Biomacromolecules. 2019 Mar 11;20(3):1178-1189. doi: 10.1021/acs.biomac.8b01503. Epub 2019 Feb 4.
Elastin-like polypeptides (ELPs) are thermoresponsive biopolymers that undergo an LCST-like phase transition in aqueous solutions. The temperature of this LCST-like transition, T , can be tuned by varying the number of repeat units in the ELP, sequence and composition of the repeat units, the solution conditions, and via conjugation to other biomacromolecules. In this study, we show how and why the choice of guest (X) residue in the VPGXG pentad repeat tunes the T of short ELPs, (VPGXG), in the free state and when conjugated to collagen-like peptides (CLPs). In experiments, the (VPGWG) chain (in short, WWWW) has a T < 278 K, while (VPGFG) or FFFF has a T > 353 K in both free ELP and ELP-CLP systems. The T for the FWWF ELP sequence decreases from being >353 K for free ELP to <278 K for the corresponding ELP-CLP system. The decrease in T upon conjugation to CLP has been shown to be due to the crowding of ELP chains that decreases the entropic loss upon ELP aggregation. Even though the net hydrophobicity of ELP has been reasoned to drive the T , the origins of lower T of WWWW compared to FFFF are unclear, as there is disagreement in hydrophobicity scales in how phenylalanine (F) compares to tryptophan (W). Motivated by these experimental observations, we use a combination of atomistic and coarse-grained (CG) molecular dynamics simulations. Atomistic simulations of free and tethered ELPs show that WWWW are more prone to acquire β-turn structures than FFFF at lower temperatures. Also, the atomistically informed CG simulations show that the increased local stiffness in W than F due to the bulkier side chain in W compared to F, alone does not cause the shift in the transition of WWWW versus FFFF. The experimentally observed lower T of WWWW than FFFF is achieved in CG simulations only when the CG model incorporates both the atomistically informed local stiffness and stronger effective attractions localized at the W position versus the F position. The effective interactions localized at the guest residue in the CG model is guided by our atomistically observed increased propensity for β-turn structure in WWWW versus FFFF and by past experimental work of Urry et al. quantifying hydrophobic differences through enthalpy of association for W versus F.
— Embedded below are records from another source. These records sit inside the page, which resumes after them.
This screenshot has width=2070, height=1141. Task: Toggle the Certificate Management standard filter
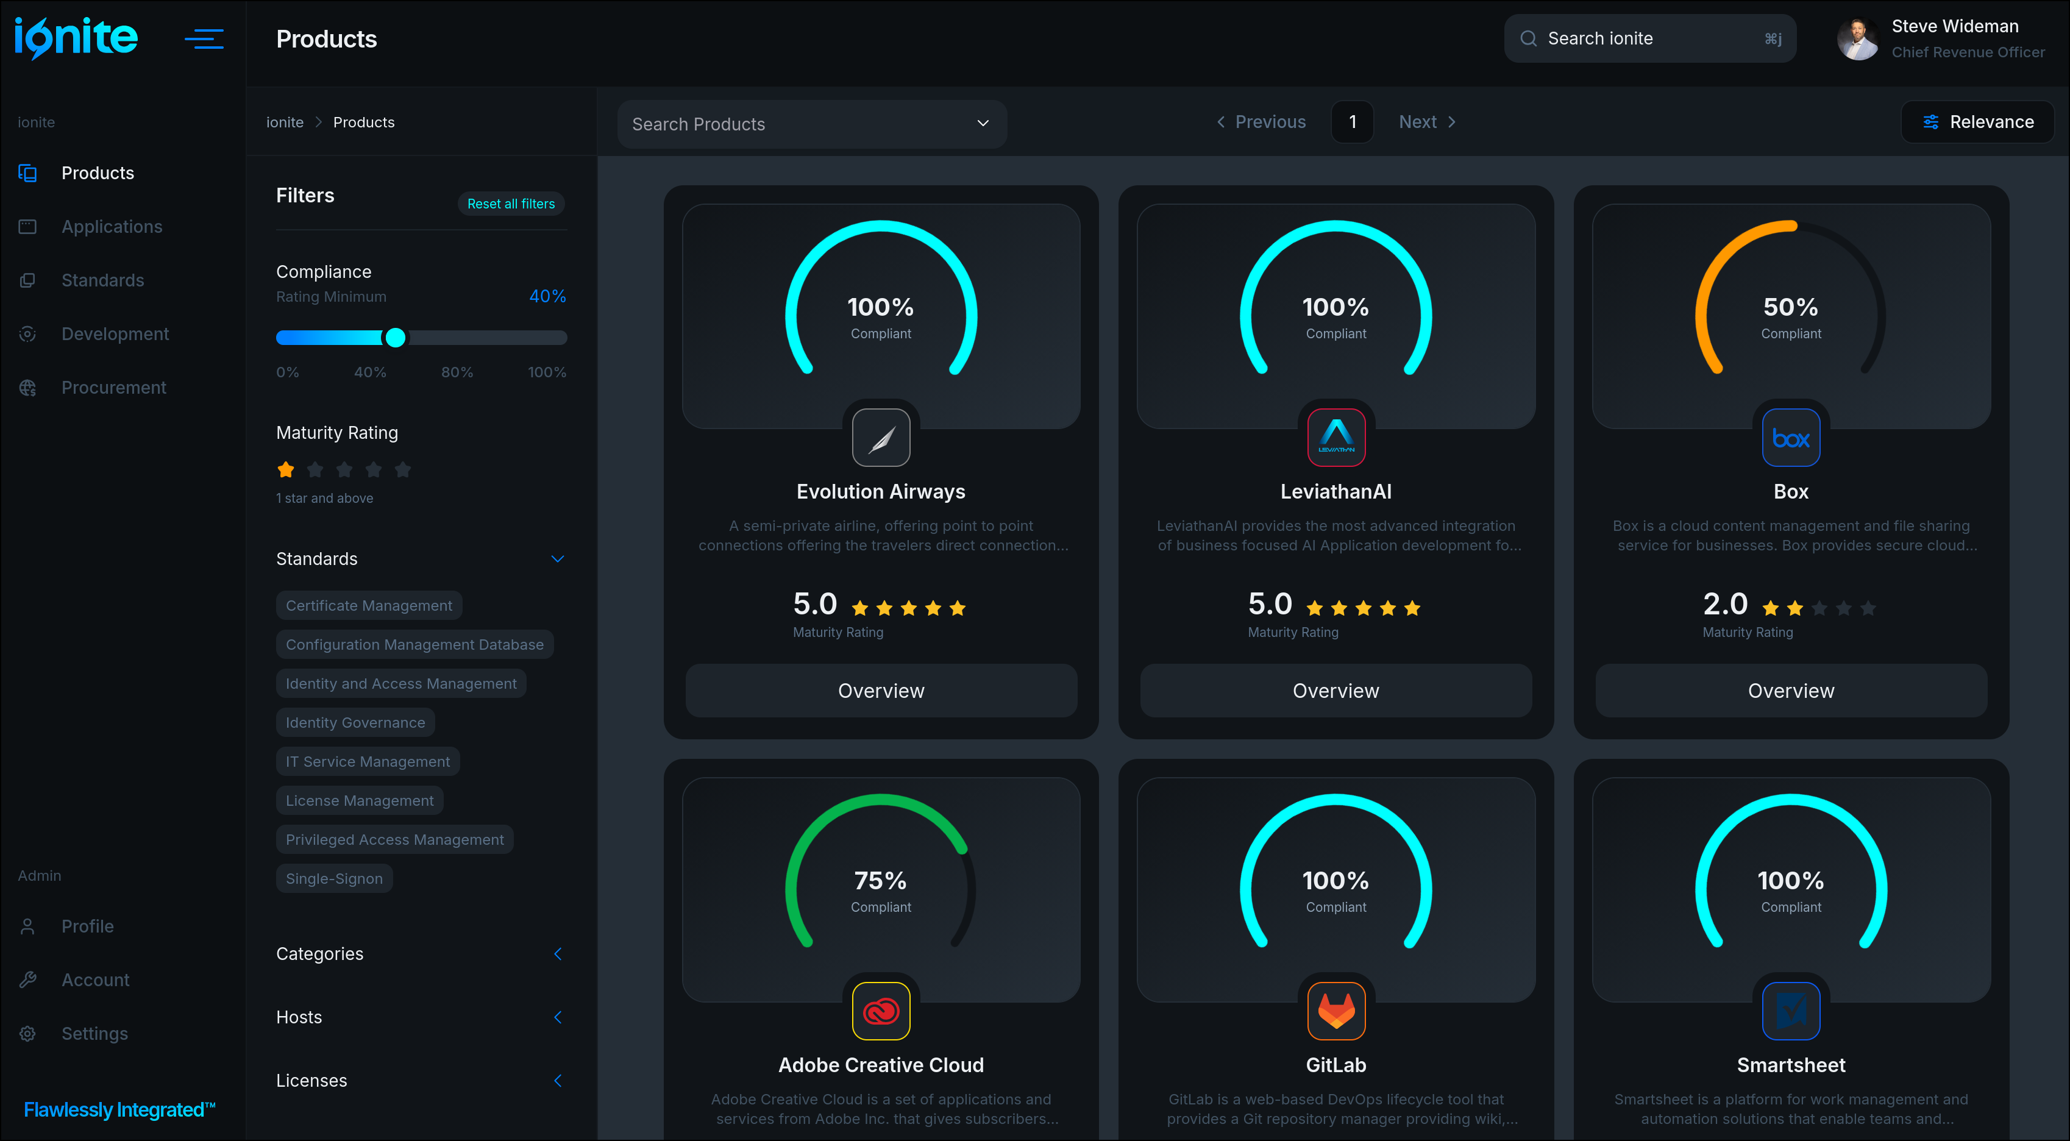tap(369, 605)
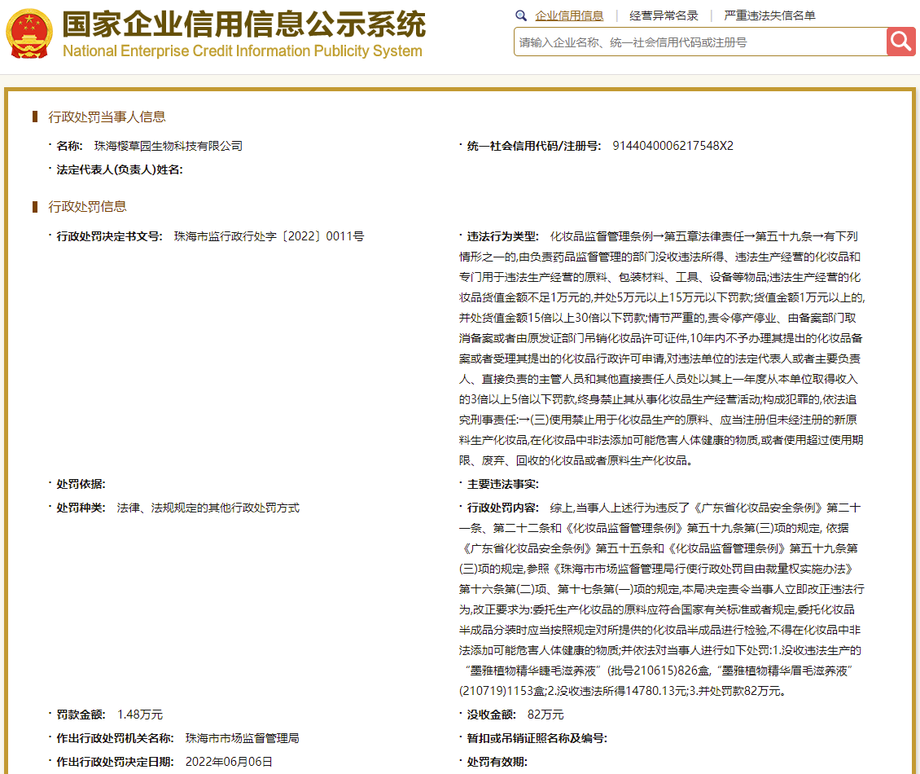Click the red search magnifier button
The height and width of the screenshot is (774, 920).
point(900,42)
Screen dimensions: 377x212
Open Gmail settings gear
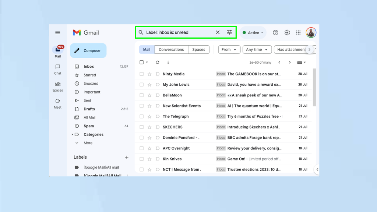click(287, 32)
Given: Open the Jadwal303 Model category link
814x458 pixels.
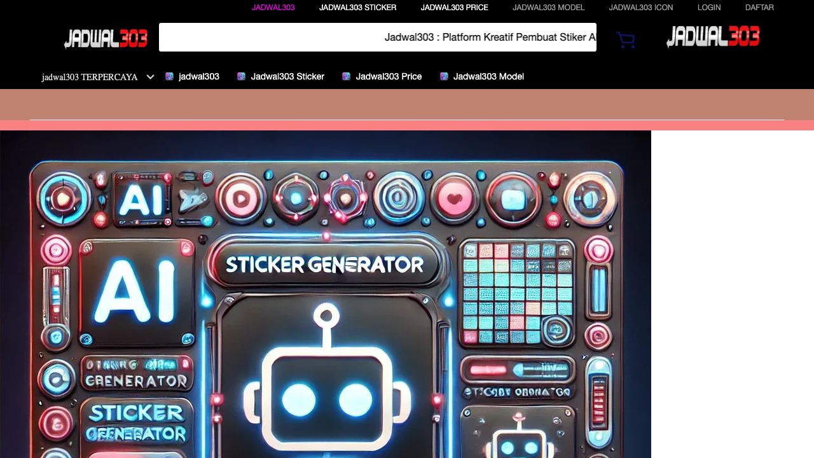Looking at the screenshot, I should click(x=488, y=76).
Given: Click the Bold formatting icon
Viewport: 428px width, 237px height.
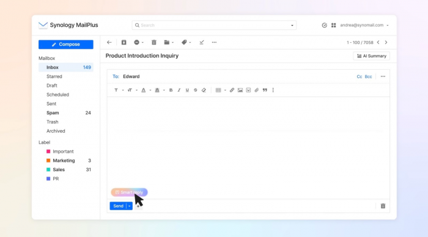Looking at the screenshot, I should (171, 90).
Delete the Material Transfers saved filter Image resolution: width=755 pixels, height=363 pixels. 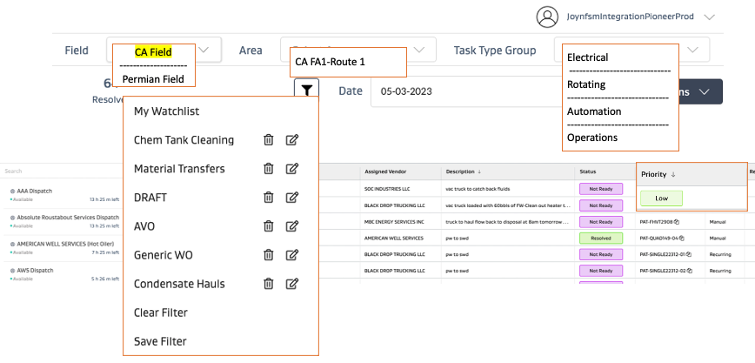coord(269,169)
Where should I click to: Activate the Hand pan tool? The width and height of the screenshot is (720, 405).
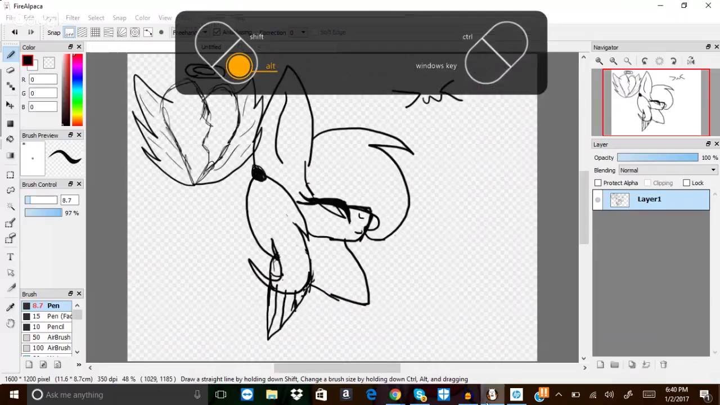point(10,323)
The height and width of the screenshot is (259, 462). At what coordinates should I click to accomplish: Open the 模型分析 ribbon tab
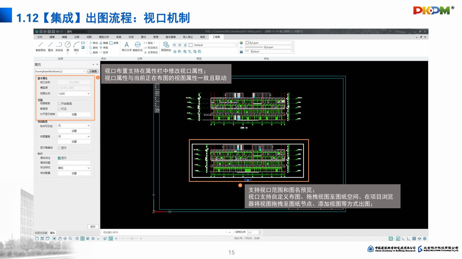(x=104, y=37)
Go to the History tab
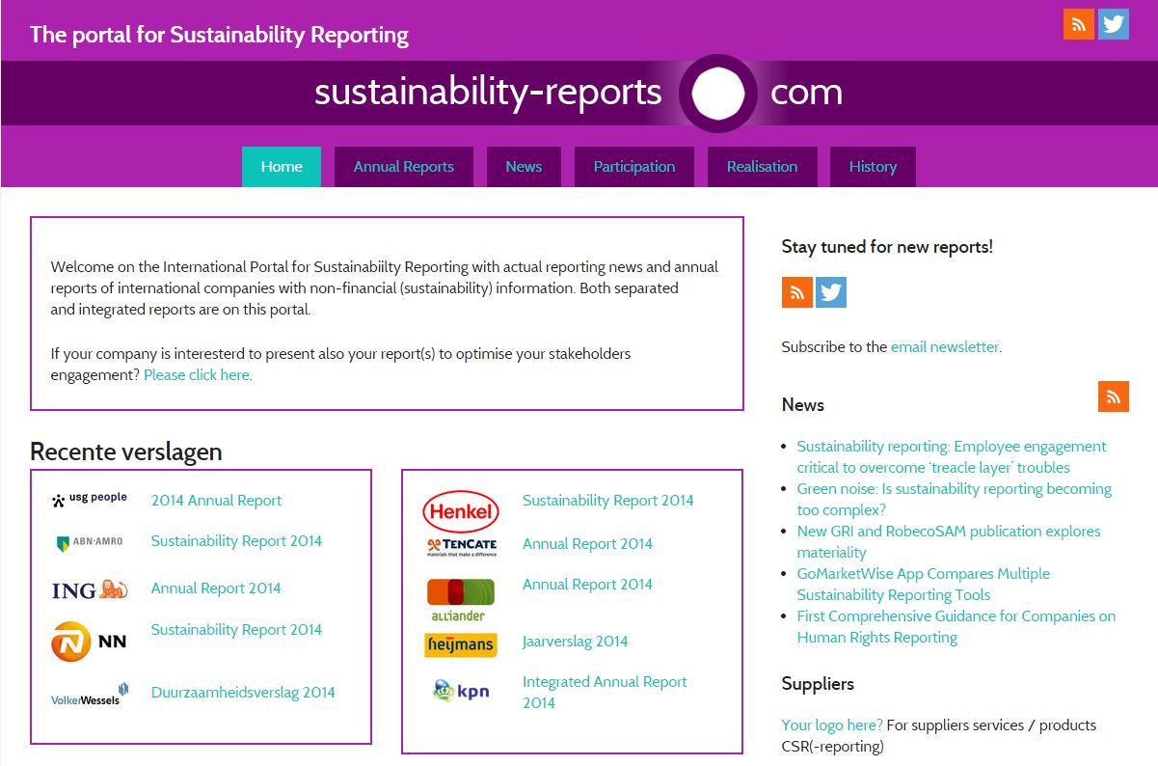 pyautogui.click(x=872, y=166)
弹性蛋白样多肽(ELPs)是热响应性生物聚合物,在水溶液中经历类似 LCST 的相转变。这种类似 LCST 的转变温度 T 可以通过改变 ELP 中的重复单元数量、重复单元的序列和组成、溶液条件以及与其他生物大分子的缀合来调节。在这项研究中,我们展示了 VPGXG 五肽重复中的客体(X)残基的选择如何以及为什么会调节游离状态和与胶原样肽(CLP)缀合时短 ELPs(VPGXG)的 T。在实验中,(VPGWG)链(简称 WWWW)在游离 ELP 和 ELP-CLP 系统中 T < 278 K,而(VPGFG)或 FFFF 的 T > 353 K。对于 FWWF ELP 序列,从游离 ELP 的 T > 353 K 降低到相应的 ELP-CLP 系统的 T < 278 K。与 CLP 缀合后 T 的降低已被证明是由于 ELP 链的拥挤导致 ELP 聚集时的熵损失减少。尽管已经推理出 ELP 的净疏水性驱动 T ,但与 FFFF 相比,WWWF 较低的 T 的起源尚不清楚,因为在疏水性尺度上,苯丙氨酸(F)与色氨酸(W)的比较存在分歧。受这些实验观察的启发,我们使用了原子和粗粒(CG)分子动力学模拟的组合。自由和键合 ELP 的原子模拟表明,在较低温度下,WWWF 比 FFFF 更容易获得 β-转角结构。此外,原子信息丰富的 CG 模拟表明,由于 W 相对于 F 的较大侧链,与 F 相比,W 中增加的局部刚度不会导致 WWWW 与 FFFF 的转变发生偏移。仅当 CG 模型包含原子观测到的局部刚度增加以及与 F 位置相比在 W 位置处局部化的更强有效吸引力时,在 CG 模拟中才能实现实验观察到的 WWWW 比 FFFF 更低的 T。CG 模型中位于客体残基处的有效相互作用由我们原子观测到的 WWWW 与 FFFF 相比 β-转角结构增加的倾向以及 Urry 等人通过定量测量 W 与 F 的结合焓来量化疏水性差异的过去实验工作指导。